→ **Testo della pagina**:
▼

La resistenza antimicrobica rimane una seria sfida, una pandemia silenziosa che richiede, secondo Ecdc, Efsa, Ema e Ocse, una risposta One Health. Il nuovo rapporto congiunto
L’abuso di antibiotici è tra i principali fattori alla base dello sviluppo della resistenza antimicrobica (Amr). La resistenza agli antibiotici di ultima linea compromette anche l’efficacia degli interventi medici salvavita come la terapia intensiva, il trattamento del cancro e il trapianto di organi. Il consumo complessivo di antibiotici nell’uomo nell’Unione europea/Spazio economico europeo (Ue/See) è diminuito del 23% tra il 2011 e il 2020, in particolare durante la pandemia di Coronavirus 2019 (tra il 2019 e il 2020, il consumo medio totale di antibiotici è diminuito di quasi il 18%). Tuttavia, l’uso relativo di antibiotici ad ampio spettro è aumentato e una significativa variabilità tra i paesi suggerisce che sono ancora possibili riduzioni. Gli sforzi per ridurre l’uso non necessario di antibiotici negli animali da produzione alimentare hanno portato a una diminuzione del 43% dell’uso tra il 2011 e il 2020 in 25 paesi con segnalazioni coerenti. Nonostante la riduzione del consumo di antibiotici sia negli esseri umani che negli animali da produzione alimentare, la resistenza antimicrobica nei batteri degli esseri umani nell’UE/SEE è aumentata per molte combinazioni antibiotico-batterio dal 2011. Particolarmente preoccupante è l’aumento della resistenza agli antibiotici di importanza critica usati per trattare i comuni infezioni associate all’assistenza sanitaria. Sebbene le tendenze recenti siano state incoraggianti, la resistenza agli antibiotici comunemente usati nei batteri degli animali da produzione alimentare rimane elevata (da >20% a 50%) o molto elevata (da >50% a 70%) e vi sono significative variazioni regionali nell’UE / regione See.
È quanto emerge dal rapporto congiunto di Ecdc, Efsa, Ema e Ocse che inoltre mette in evidenza come le prove che la resistenza antimicrobica può diffondersi tra animali, esseri umani e ambiente stanno aumentando. “Ridurre l’uso di antibiotici negli animali da produzione alimentare, sostituirli ove possibile e ripensare il sistema di produzione animale in un approccio One Health – affermano le organizzazioni – è essenziale per il futuro della salute animale e pubblica. I paesi dell’Ue/See hanno compiuto importanti passi avanti negli ultimi anni nello sviluppo e nell’attuazione di piani d’azione nazionali sulla resistenza antimicrobica, ma permangono delle lacune”. In particolare le analisi dell’Ocse suggeriscono che le massime priorità per l’Ue/See includono:
Valutazione e monitoraggio dell’attuazione dei piani d’azione nazionali.
Sorveglianza integrata e ampliata dell’Amr nei batteri dell’uomo, degli animali e dell’ambiente.
Investire in efficaci interventi di riduzione dei costi, come programmi di gestione antimicrobica e prevenzione e controllo delle infezioni (Ipc).
Un nuovo sondaggio dell’Ocse mostra che pochissimi paesi hanno politiche che affrontano specificamente la resistenza antimicrobica nelle strutture di assistenza a lungo termine, Ltcf.
“Sebbene i dati disponibili suggeriscano una riduzione del consumo di antibiotici negli esseri umani durante la pandemia – concludono Ocse, Efsa, Ecdc e Ema- la resistenza antimicrobica rimane una seria sfida nell’UE/SEE. La resistenza antimicrobica non può essere contenuta all’interno di confini o regioni, sottolineando la necessità di un’azione concertata in tutta l’UE/SEE”.

▲

→ **Dati dell'esercizio**:
▼

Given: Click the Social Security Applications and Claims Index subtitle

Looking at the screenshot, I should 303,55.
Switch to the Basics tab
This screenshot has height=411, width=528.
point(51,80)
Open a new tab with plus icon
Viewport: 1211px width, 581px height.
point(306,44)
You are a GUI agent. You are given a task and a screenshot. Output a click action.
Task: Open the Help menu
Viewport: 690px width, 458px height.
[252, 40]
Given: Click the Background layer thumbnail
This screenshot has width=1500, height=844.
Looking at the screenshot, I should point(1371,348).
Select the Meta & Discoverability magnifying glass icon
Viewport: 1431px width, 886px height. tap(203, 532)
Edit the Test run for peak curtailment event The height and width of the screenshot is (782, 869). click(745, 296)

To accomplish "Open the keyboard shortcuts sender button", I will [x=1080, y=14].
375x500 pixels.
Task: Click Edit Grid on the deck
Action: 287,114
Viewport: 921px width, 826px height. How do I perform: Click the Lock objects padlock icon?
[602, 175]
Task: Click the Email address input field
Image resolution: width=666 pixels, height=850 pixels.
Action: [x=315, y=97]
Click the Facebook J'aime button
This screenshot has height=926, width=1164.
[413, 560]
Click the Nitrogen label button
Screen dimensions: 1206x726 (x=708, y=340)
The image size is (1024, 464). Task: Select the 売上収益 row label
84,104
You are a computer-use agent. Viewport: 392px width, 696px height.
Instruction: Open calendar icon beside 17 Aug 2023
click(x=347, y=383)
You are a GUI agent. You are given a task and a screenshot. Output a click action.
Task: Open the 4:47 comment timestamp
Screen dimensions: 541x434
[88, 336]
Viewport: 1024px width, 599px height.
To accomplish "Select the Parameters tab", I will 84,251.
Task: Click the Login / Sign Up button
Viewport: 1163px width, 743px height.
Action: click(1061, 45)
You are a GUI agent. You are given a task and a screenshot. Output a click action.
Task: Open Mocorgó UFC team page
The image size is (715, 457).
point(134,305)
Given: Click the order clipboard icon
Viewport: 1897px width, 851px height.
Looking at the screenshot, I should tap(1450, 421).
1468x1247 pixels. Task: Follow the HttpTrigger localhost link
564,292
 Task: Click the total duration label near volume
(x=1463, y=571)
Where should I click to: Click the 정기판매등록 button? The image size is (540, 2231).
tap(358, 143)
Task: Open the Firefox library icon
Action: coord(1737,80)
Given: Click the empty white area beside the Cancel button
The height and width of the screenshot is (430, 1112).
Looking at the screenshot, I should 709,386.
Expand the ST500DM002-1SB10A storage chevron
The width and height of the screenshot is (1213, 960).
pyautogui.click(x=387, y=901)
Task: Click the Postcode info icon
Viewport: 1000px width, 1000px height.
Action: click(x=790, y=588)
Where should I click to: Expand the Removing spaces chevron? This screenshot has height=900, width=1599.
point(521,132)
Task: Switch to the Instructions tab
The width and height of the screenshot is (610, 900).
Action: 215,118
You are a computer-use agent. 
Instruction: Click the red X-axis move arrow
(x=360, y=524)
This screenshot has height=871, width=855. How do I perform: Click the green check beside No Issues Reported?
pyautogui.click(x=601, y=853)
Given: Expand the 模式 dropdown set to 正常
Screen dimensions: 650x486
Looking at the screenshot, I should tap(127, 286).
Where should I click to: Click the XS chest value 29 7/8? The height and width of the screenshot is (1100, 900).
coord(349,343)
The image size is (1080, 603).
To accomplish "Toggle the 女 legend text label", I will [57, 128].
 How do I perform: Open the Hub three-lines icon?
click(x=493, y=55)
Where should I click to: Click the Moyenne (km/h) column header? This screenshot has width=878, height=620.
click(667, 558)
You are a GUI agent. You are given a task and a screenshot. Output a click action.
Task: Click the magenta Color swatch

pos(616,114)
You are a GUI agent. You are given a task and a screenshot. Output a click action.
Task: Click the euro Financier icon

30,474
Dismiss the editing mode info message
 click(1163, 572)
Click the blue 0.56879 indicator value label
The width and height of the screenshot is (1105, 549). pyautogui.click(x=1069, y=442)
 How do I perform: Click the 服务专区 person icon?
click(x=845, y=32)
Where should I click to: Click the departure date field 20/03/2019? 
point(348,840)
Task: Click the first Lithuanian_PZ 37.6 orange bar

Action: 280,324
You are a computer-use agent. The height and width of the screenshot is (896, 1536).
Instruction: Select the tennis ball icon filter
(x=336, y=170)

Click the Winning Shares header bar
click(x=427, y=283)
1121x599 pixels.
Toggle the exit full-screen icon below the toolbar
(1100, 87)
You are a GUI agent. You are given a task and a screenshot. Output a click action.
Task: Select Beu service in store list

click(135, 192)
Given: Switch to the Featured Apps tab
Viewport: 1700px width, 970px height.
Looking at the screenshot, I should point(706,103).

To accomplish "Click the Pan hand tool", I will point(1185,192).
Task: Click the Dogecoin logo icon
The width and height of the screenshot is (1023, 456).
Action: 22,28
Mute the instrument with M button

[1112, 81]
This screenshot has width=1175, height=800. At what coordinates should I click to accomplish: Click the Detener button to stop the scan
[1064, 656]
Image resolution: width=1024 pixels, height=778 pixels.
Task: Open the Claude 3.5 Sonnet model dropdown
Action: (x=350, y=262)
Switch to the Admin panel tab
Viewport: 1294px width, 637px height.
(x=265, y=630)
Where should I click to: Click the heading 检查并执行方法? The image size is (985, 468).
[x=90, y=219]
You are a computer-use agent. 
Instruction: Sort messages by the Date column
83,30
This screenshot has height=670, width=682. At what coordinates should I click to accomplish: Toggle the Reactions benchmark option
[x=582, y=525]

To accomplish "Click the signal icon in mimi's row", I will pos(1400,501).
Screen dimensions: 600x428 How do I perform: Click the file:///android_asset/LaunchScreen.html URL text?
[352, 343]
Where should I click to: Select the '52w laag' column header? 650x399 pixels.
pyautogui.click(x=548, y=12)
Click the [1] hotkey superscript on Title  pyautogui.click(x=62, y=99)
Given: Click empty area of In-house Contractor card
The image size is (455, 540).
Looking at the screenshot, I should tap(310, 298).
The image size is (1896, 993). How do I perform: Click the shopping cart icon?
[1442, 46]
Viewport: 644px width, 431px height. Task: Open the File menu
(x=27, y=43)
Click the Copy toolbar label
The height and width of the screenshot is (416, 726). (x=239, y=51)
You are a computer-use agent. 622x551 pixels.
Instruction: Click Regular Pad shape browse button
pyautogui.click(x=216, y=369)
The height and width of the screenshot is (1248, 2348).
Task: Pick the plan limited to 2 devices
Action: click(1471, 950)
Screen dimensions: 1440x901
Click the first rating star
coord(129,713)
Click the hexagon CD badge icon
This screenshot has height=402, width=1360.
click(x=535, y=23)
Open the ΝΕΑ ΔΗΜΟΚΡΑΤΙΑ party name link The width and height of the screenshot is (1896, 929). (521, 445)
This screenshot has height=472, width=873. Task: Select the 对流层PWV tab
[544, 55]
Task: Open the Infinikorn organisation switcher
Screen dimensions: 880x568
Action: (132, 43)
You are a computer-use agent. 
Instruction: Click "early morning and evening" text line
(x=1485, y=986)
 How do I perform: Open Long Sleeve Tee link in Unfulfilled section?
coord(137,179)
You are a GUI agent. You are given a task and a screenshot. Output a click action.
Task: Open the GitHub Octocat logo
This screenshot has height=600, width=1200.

▲

→ **Descrizione del compito**: Riporta il passo del testo sulla resistenza antimicrobica che va da "Investire in efficaci" fino a "lungo termine, Ltcf." incluso.

→ **Risultato del compito**:
Investire in efficaci interventi di riduzione dei costi, come programmi di gestione antimicrobica e prevenzione e controllo delle infezioni (Ipc).
Un nuovo sondaggio dell’Ocse mostra che pochissimi paesi hanno politiche che affrontano specificamente la resistenza antimicrobica nelle strutture di assistenza a lungo termine, Ltcf.